La sensibilité naturiste a déclenché d’autres formes d’engagement. Présupposant que le monde moderne aurait détruit l’harmonie originelle entre l’homme et la nature, le naturisme appelle une réforme des habitudes de vie quotidienne, touchant à l’habitat, à l’alimentation, au vêtement, etc. Le fondateur des coopératives « La vie claire », Henri Charles Geffroy, le négociant en blés Raoul Lemaire, l’instituteur Jean Pignero à l’origine de l’Association pour la protection contre les rayons Ionisants (1962) ou encore le fondateur du journal La gueule ouverte Pierre Fournier partagent cette relation inquiète à une alimentation dégradée par l’industrie et par les pollutions et accusée d’être à l’origine de vastes problèmes sanitaires.

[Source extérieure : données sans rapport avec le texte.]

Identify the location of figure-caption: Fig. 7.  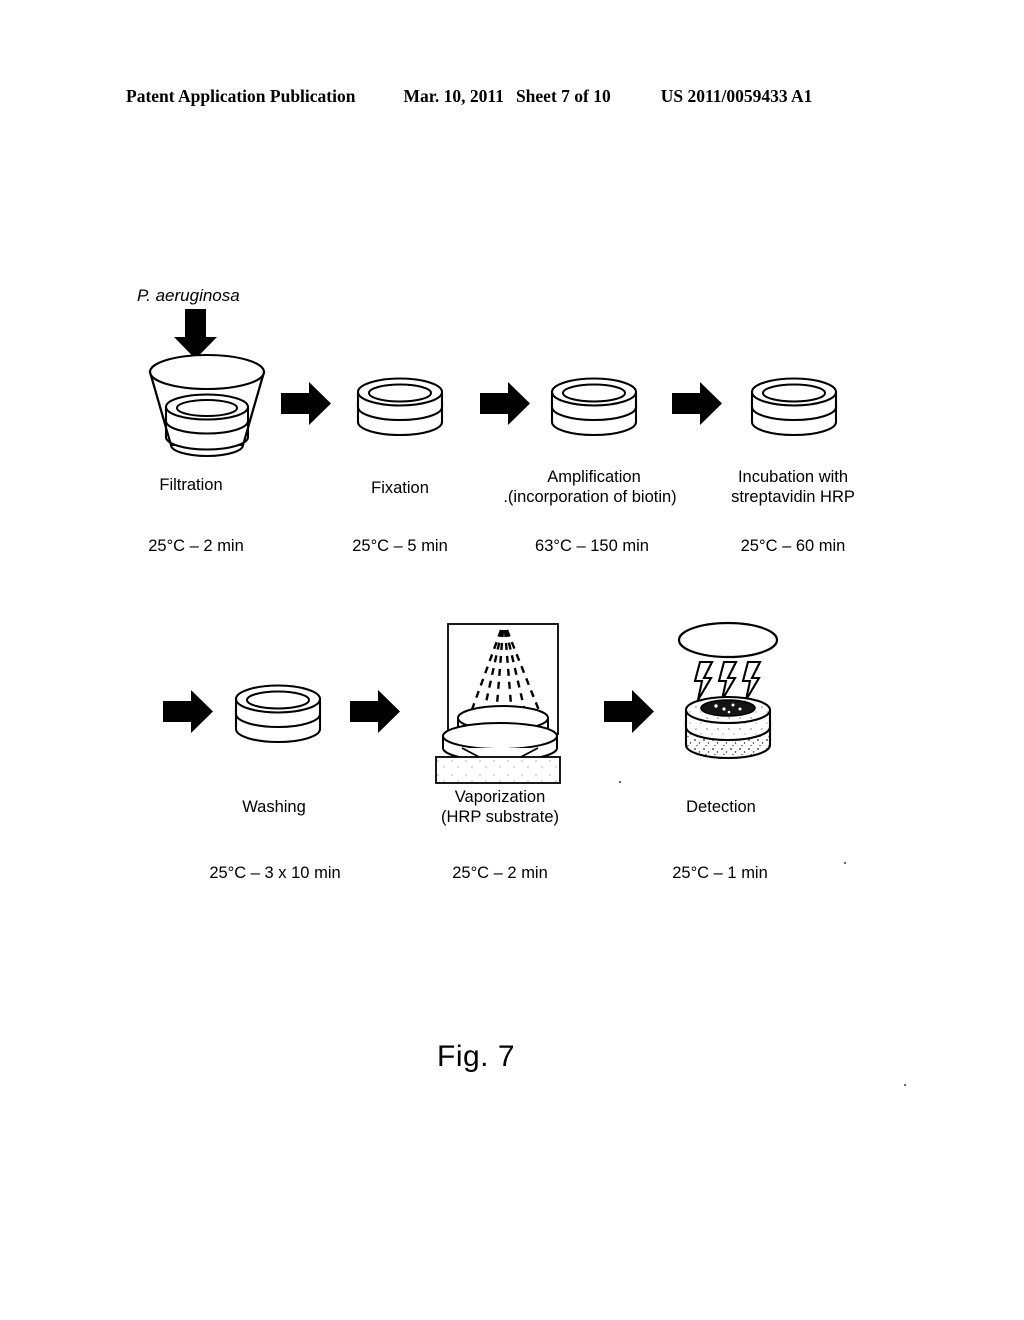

Intellectuels et hauts fonctionnaires critiques de la modernité
Parallèlement, des penseurs bâtissent une critique de la modernité mettant en garde la civilisation technicienne, technocratique, consumériste contre les retombées de son hubris. Au tournant des années 1970, les philosophes Serge Moscovici, Bernard Charbonneau, Edgar Morin, André Gorz publient des essais marquants : respectivement Essai sur l’histoire humaine de la nature (1968), Le jardin de Babylone (1969), Le paradigme perdu : la nature humaine (1973), Écologie et politique (1975). Dans la tradition française des engagements intellectuels, ils sortent de leur tour d’ivoire et rejoignent des actions militantes. André Gorz et Serge Moscovici participent aux Amis de la terre, Edgar Morin nourrit la réflexion du Groupe des dix et Bernard Charbonneau s’engage auprès du comité de défense de la côte Aquitaine. Ils s’expriment également dans la presse écologiste naissante : La Gueule ouverte, Le Sauvage, Combat nature.

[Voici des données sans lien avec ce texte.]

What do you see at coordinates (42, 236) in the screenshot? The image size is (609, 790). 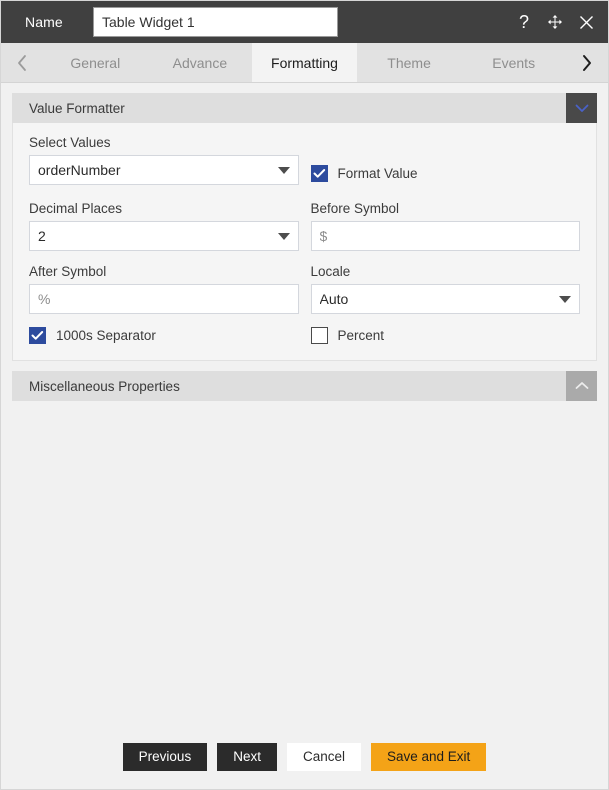 I see `decimal-places-value: 2` at bounding box center [42, 236].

Enfin de hauts fonctionnaires avertis alertent sur les méfaits de l’aménagement du territoire, en particulier sur la défiguration des paysages. Cette sensibilité esthétique incarnée depuis 1901 par la Société pour la protection des paysages habite Philippe Saint-Marc en charge de l’aménagement de la côte Aquitaine entre 1967 et 1970. Son appel à concilier développement économique et sauvegarde des écosystèmes prend la forme d’un essai diffusé à cent mille exemplaires, Socialisation de la nature (1971). C’est également depuis la DATAR que Serge Antoine élabore en 1970 les Cent Mesures pour l’environnement qui préfigurent les missions du ministère de la Protection de la nature et de l’environnement créé le 7 janvier 1971.

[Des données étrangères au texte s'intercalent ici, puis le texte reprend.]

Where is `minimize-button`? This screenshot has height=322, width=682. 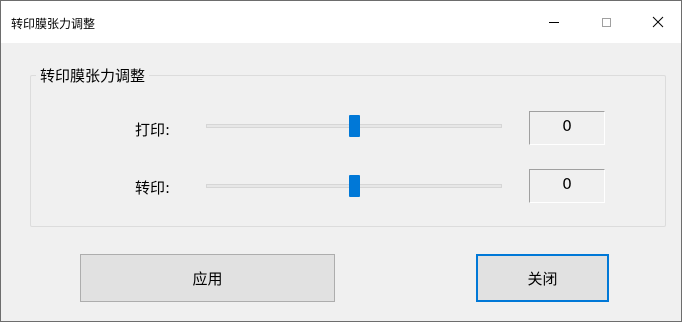 minimize-button is located at coordinates (554, 22).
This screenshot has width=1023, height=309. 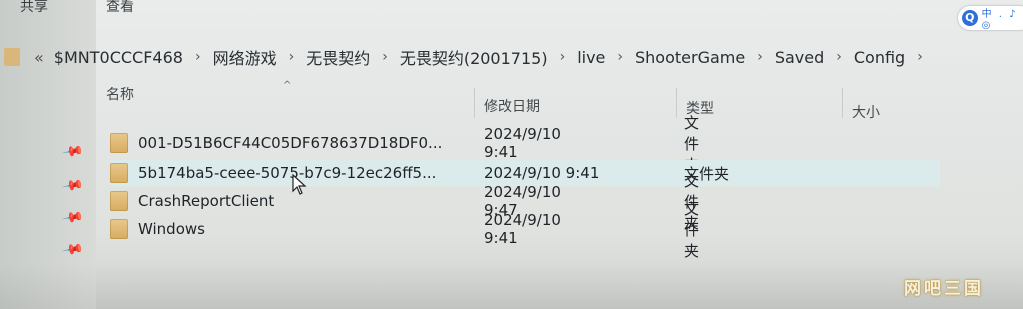 What do you see at coordinates (692, 230) in the screenshot?
I see `file-type: 文件夹` at bounding box center [692, 230].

Chaque lanceur d’alerte énonce sa propre perception du danger. Le risque nucléaire, les pollutions, la pression anthropique sur les écosystèmes, la disparition des espèces, la défiguration des paysages, l’altération de la qualité alimentaire, l’appauvrissement des sols sont autant de motifs d’inquiétude relatifs à ce qu’on ne nomme pas encore l’« environnement ». Quant aux moyens d’alerte, ils sont inégaux : le tract d’une association locale aura certes un impact moindre qu’un film, une exposition, une émission ou un livre. Toutefois, la nature du vecteur n’explique pas à elle seule l’impuissance de ces cris d’alarme. Les conditions culturelles et politiques de leur réception agissent à cette époque comme des éteignoirs. Souvent marginalisées dans les médias grand public, ces voix sont réduites à de mauvais augures de Cassandre à contre-courant de la modernité.